Die ist viel wichtiger, weil existenziell. Einen Absteiger kann es in so einer Situation eigentlich nicht geben. Als Folge dessen aber auch keinen Aufsteiger, es sei denn, man einigt sich auf eine Aufstockung. Da ginge es dann um Solidarität, weil die TV-Gelder nicht mehr auf zwölf, sondern auf mehr Klubs aufgeteilt werden müssten. Deshalb könnte es mit der SV Ried (Tabellenführer 2. Liga, Anm.) einen großen Verlierer geben. Ried spekuliert mit einer Aufstockung, aber da müssten eben alle anderen auch mitspielen.

Wird sich der Fußball durch diese Krise nachhaltig verändern?

Heuer wird es keinen 100-Millionen-Euro-Transfer geben, mit der Betonung auf heuer. Aber auch nach der Finanzkrise ist alles so weitergegangen wie davor. Die Befürchtung habe ich jetzt auch, man vergisst einfach zu schnell.

„Eine riesige Chance für den Amateurfußball“

Wir könnte es im Amateurbereich weitergehen?

Im Amateurfußball sind Spiele unter Ausschluss der Öffentlichkeit ganz schwer umzusetzen, weil man Geisterspiele nicht kontrollieren kann, weil wir unsere Sicherheitskräfte nicht dafür einsetzen können, die Sportplätze zu überwachen. Deshalb wird es heuer im Frühjahr, glaube ich, keine Spiele mehr geben.

„Im März 2021 weiterspielen wäre die fairste Lösung“

Was ist die Folge?

Es ist ein sehr interessanter Vorschlag aufgetaucht, auch im Herbst nicht mehr zu spielen, sondern erst im März 2021 mit dem noch ausstehenden Tabellenständen und Spielplan vom März 2020 weiterzumachen. Das finde ich sehr gescheit, denn dann gibt es keinen einzigen Verlierer, keine Diskussionen über Auf- und Absteiger, niemand verliert seine Führung, jeder hat es in der eigenen Hand, den Abstieg abzuwenden.

Wäre so eine lange Pause im Amateurfußball überhaupt möglich?

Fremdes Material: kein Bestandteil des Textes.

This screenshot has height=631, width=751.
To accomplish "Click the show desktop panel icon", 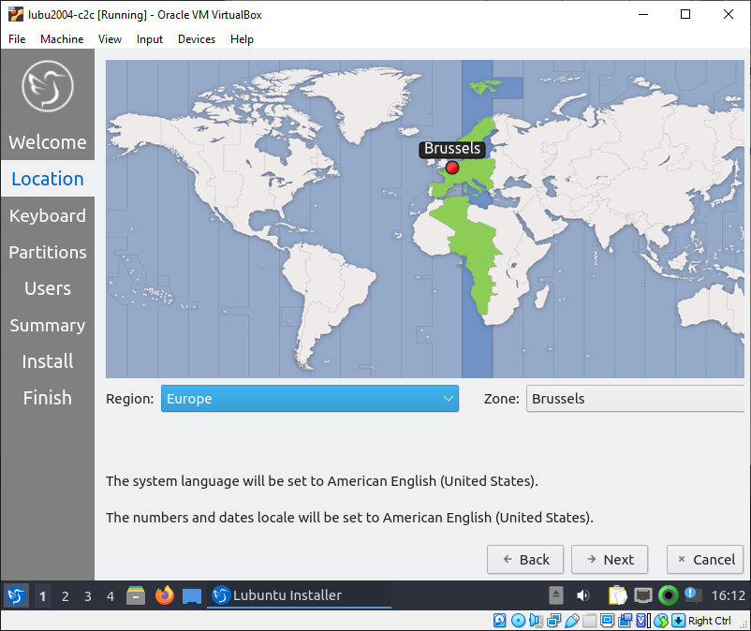I will pyautogui.click(x=192, y=595).
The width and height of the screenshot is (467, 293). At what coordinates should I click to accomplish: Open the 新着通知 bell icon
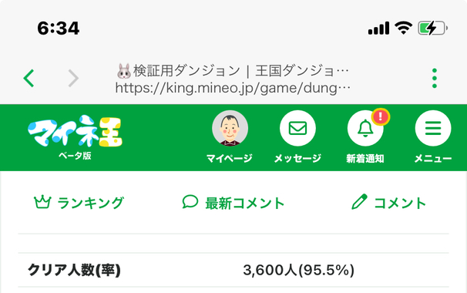(x=365, y=128)
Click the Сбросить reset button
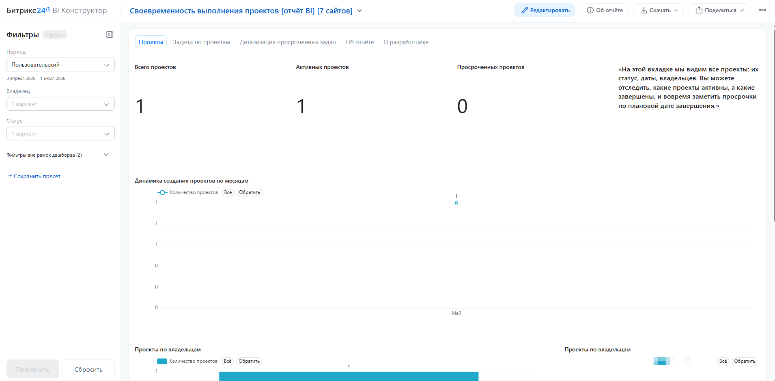 (x=88, y=369)
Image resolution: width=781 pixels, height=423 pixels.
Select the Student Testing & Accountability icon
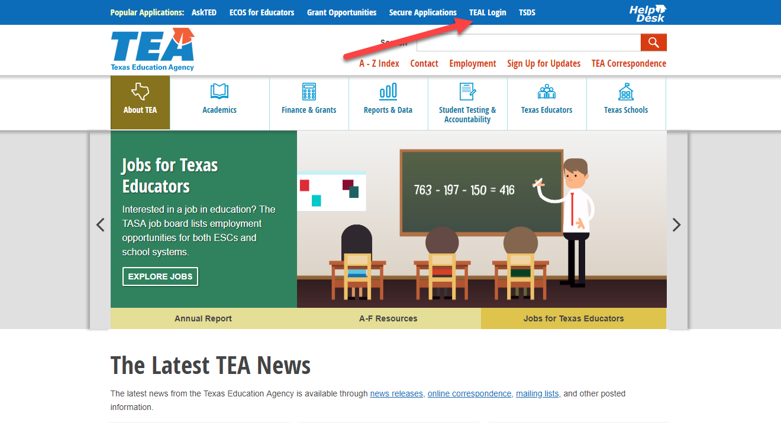tap(467, 91)
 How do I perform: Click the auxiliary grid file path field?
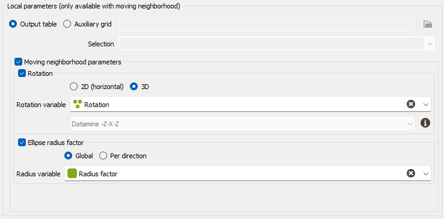click(267, 24)
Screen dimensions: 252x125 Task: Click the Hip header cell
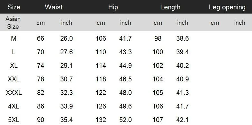[113, 7]
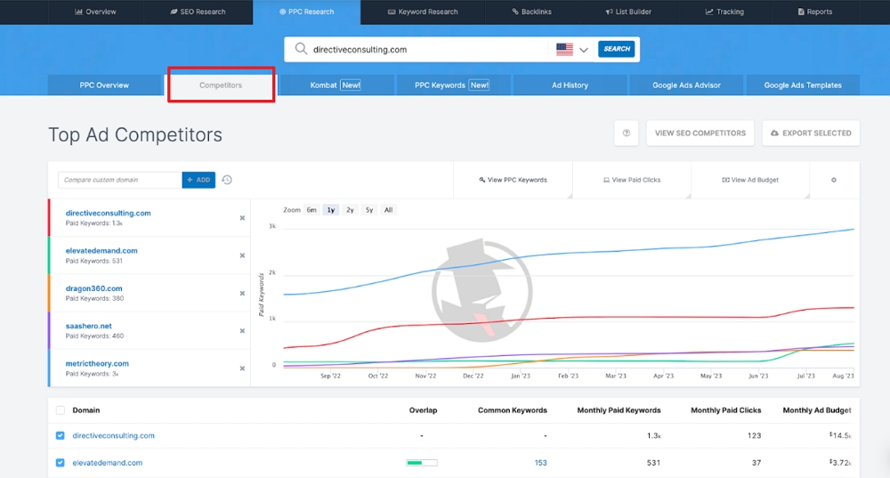Open the Ad History tab

tap(570, 85)
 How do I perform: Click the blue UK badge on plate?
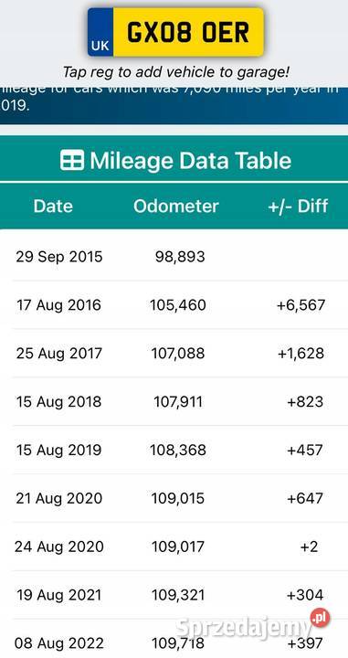click(x=100, y=32)
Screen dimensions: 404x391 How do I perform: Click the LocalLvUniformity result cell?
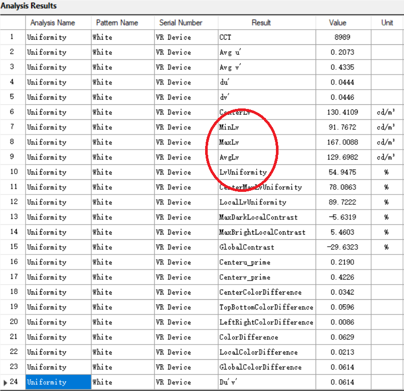point(267,202)
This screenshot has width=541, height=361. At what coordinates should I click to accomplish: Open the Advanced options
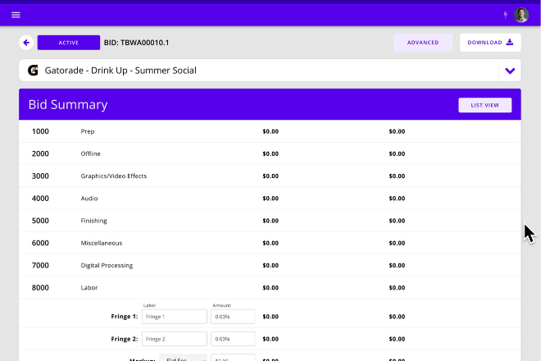point(423,43)
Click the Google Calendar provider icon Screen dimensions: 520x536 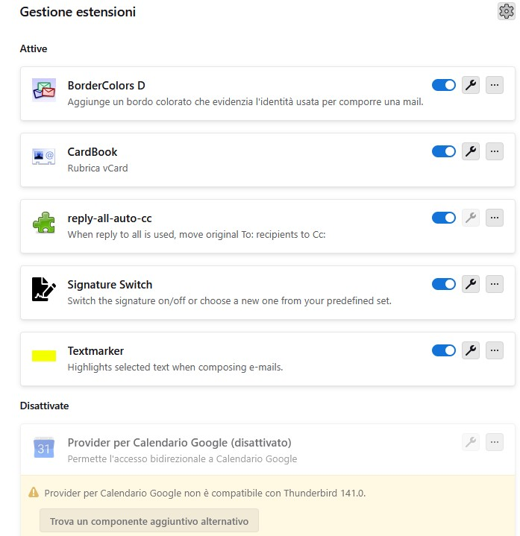44,447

Ja, es gibt ja keine Kosten außer für den Spielbetrieb, die Spieler und Trainer und diese Kosten fallen jetzt zu 100 Prozent weg, denn diese Klubs haben keine Angestellten. Es wäre insgesamt eine Riesenchance für den Amateurfußball, dass er die wirtschaftliche Situation in den Griff bekommt. Zurück zu den Wurzeln. Es muss niemand 500 oder 800 Euro verdienen, weil er als Hobbyfußballer ein wenig auf den Ball draufhaut. Ich habe noch keinen besseren Vorschlag gehört, das ist der fairste.

Welche Rolle nimmt der Fußball derzeit für Sie ein?

Nicht die größte, das Wichtigste ist die Gesundheit. Ich arbeite meine Aufgaben aber strukturell ab, denn ich sehe mich in der Verantwortung gegenüber allen Mitarbeitern, Spielern, Trainern usw. und will die wirtschaftlichen Problematiken von ihnen fernhalten.